Reproduce the material below word for word, beginning with the line that contains "At what coordinates should I click to accomplish: Remove" and continuing through the end of the material.

"""

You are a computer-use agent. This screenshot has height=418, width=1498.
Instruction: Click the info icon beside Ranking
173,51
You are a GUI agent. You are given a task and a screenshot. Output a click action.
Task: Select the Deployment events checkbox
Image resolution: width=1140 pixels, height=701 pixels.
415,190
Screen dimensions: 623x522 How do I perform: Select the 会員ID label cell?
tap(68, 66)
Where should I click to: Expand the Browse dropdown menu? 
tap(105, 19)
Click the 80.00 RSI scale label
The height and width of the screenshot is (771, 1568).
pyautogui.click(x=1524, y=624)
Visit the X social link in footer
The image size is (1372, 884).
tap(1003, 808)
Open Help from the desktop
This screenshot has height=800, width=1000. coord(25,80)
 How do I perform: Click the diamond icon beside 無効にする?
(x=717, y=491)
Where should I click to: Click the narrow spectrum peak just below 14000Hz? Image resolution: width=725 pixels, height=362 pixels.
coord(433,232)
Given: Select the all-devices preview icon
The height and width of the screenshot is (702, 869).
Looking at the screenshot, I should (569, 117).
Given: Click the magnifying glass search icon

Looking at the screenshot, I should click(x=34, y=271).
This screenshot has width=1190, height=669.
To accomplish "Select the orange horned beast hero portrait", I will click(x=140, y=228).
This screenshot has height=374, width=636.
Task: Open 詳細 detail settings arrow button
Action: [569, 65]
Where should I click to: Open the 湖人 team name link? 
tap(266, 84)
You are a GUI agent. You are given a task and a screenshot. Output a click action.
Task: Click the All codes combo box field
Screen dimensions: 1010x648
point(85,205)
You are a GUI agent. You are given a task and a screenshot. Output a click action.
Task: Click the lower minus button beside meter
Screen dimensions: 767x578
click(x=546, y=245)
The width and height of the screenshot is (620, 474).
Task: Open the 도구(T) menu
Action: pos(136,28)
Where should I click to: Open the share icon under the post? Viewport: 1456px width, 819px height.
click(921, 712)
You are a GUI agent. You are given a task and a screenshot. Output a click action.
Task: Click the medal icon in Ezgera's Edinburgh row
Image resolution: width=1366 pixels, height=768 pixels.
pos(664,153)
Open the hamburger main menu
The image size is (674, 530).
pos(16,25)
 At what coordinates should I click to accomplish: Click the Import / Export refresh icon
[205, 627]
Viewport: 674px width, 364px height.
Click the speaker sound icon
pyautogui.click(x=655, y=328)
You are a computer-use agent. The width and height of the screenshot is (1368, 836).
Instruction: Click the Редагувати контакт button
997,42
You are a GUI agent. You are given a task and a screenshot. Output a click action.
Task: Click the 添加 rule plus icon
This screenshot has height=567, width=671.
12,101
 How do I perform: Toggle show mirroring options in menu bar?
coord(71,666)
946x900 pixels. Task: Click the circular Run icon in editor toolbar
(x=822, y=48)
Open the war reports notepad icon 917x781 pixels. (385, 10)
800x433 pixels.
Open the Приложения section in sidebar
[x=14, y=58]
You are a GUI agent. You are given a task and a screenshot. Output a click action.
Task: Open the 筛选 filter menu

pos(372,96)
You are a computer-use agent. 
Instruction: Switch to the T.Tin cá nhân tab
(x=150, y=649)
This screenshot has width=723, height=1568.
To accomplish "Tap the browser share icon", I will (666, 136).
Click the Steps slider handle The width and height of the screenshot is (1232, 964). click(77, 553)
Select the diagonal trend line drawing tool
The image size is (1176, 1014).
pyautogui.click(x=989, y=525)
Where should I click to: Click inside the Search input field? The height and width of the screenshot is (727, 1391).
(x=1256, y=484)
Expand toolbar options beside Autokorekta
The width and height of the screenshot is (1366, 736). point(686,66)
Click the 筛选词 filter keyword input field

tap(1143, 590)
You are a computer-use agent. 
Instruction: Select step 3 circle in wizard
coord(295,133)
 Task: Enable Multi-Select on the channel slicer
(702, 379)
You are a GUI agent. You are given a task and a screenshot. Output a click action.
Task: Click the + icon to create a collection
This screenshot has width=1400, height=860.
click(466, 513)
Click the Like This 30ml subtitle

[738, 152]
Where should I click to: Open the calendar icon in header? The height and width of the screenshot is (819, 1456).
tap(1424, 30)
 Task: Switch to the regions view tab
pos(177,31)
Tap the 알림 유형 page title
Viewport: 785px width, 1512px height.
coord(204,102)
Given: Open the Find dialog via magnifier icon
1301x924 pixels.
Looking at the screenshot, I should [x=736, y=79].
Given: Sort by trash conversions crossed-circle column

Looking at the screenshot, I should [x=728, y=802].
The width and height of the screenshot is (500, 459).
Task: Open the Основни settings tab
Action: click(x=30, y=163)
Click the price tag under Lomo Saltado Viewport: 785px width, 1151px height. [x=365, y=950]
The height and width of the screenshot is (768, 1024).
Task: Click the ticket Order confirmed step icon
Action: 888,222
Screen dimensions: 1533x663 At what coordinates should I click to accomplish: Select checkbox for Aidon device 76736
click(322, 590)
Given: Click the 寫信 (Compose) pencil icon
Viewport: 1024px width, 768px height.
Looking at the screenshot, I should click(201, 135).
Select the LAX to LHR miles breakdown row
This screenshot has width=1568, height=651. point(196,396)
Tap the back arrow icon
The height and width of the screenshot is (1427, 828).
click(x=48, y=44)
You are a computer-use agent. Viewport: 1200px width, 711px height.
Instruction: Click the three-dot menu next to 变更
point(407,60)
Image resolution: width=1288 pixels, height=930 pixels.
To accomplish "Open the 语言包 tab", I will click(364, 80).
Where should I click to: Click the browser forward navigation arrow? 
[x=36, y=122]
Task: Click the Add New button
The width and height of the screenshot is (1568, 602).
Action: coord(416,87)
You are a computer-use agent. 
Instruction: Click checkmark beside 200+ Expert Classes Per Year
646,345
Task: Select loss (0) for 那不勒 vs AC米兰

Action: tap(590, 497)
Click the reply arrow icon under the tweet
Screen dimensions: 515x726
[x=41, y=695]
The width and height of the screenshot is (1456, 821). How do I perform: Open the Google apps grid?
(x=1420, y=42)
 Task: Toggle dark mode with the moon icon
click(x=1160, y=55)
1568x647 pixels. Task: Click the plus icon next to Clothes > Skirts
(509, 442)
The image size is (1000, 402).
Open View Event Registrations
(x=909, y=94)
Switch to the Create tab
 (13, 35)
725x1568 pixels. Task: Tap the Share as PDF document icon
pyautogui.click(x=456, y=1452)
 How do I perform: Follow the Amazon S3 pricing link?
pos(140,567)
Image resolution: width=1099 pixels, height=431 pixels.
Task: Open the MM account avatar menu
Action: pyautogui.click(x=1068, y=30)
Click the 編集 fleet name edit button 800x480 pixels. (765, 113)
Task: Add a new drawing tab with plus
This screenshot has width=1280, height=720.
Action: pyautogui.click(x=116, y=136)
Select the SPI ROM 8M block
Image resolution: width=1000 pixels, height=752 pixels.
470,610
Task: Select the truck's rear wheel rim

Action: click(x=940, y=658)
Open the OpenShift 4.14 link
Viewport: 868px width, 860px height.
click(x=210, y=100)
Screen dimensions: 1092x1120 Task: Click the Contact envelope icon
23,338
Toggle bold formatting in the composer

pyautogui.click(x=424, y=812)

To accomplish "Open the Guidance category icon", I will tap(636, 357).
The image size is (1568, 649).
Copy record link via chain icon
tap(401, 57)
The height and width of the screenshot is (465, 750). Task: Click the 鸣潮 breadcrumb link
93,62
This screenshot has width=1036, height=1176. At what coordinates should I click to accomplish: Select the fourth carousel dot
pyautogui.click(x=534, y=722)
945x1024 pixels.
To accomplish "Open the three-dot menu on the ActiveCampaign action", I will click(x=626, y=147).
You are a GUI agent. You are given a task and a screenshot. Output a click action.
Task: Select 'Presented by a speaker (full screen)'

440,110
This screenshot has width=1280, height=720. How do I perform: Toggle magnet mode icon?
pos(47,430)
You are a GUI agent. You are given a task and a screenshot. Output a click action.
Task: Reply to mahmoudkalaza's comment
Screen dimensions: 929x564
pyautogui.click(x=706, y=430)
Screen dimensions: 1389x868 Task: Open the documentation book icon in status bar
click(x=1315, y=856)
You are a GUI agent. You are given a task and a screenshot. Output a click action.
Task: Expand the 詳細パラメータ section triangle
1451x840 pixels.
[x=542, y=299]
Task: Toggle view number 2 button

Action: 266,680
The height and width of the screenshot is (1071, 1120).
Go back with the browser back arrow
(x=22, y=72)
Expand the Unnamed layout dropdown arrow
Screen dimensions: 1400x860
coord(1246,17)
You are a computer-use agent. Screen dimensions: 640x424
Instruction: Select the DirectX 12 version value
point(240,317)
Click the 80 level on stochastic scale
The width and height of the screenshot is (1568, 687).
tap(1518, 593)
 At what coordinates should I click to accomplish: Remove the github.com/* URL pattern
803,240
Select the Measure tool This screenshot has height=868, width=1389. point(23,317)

"""

Solution>
 At what coordinates should I click to accomplish: Remove the github.com/* URL pattern
803,240
Select the Measure tool This screenshot has height=868, width=1389. point(23,317)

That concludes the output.